RECORDS SHOWN:
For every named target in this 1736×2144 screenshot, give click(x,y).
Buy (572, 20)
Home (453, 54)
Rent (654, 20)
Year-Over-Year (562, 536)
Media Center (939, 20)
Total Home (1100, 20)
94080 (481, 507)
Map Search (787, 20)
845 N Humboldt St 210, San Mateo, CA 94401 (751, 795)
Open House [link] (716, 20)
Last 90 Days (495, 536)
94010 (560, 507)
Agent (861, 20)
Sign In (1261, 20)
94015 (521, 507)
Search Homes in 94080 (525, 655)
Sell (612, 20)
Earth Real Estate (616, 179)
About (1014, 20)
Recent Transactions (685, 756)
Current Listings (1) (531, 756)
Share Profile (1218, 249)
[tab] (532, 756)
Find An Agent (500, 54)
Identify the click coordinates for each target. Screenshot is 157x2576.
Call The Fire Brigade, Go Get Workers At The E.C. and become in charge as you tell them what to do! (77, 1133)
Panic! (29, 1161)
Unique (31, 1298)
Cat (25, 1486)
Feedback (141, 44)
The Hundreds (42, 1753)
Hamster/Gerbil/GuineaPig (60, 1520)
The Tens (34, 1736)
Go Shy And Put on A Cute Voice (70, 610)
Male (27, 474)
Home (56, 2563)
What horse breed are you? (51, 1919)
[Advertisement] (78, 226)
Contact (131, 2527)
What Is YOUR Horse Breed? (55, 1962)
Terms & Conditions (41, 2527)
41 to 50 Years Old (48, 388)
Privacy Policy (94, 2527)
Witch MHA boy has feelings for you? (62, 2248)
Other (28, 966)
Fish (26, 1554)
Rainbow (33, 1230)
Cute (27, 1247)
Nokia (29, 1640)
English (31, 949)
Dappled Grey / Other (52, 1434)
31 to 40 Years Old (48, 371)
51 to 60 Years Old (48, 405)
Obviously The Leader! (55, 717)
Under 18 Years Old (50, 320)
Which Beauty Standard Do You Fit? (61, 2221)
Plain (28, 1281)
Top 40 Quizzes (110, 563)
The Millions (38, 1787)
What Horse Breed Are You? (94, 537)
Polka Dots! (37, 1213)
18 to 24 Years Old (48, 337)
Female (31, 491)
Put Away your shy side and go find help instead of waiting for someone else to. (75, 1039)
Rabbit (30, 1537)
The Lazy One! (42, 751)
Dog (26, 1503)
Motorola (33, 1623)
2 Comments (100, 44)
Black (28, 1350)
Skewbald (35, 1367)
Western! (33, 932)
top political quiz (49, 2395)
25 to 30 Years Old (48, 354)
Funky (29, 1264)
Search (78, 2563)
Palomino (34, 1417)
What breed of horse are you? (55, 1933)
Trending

ACTIVITY:
All lines from the first line of the listing above through the line containing "Sign In (1261, 20)" are to be retyped exactly. Leave out any other line.

ANSWER SECTION:
For every named target in this 1736×2144 screenshot, give click(x,y).
Buy (572, 20)
Home (453, 54)
Rent (654, 20)
Year-Over-Year (562, 536)
Media Center (939, 20)
Total Home (1100, 20)
94080 (481, 507)
Map Search (787, 20)
845 N Humboldt St 210, San Mateo, CA 94401 (751, 795)
Open House [link] (716, 20)
Last 90 Days (495, 536)
94010 (560, 507)
Agent (861, 20)
Sign In (1261, 20)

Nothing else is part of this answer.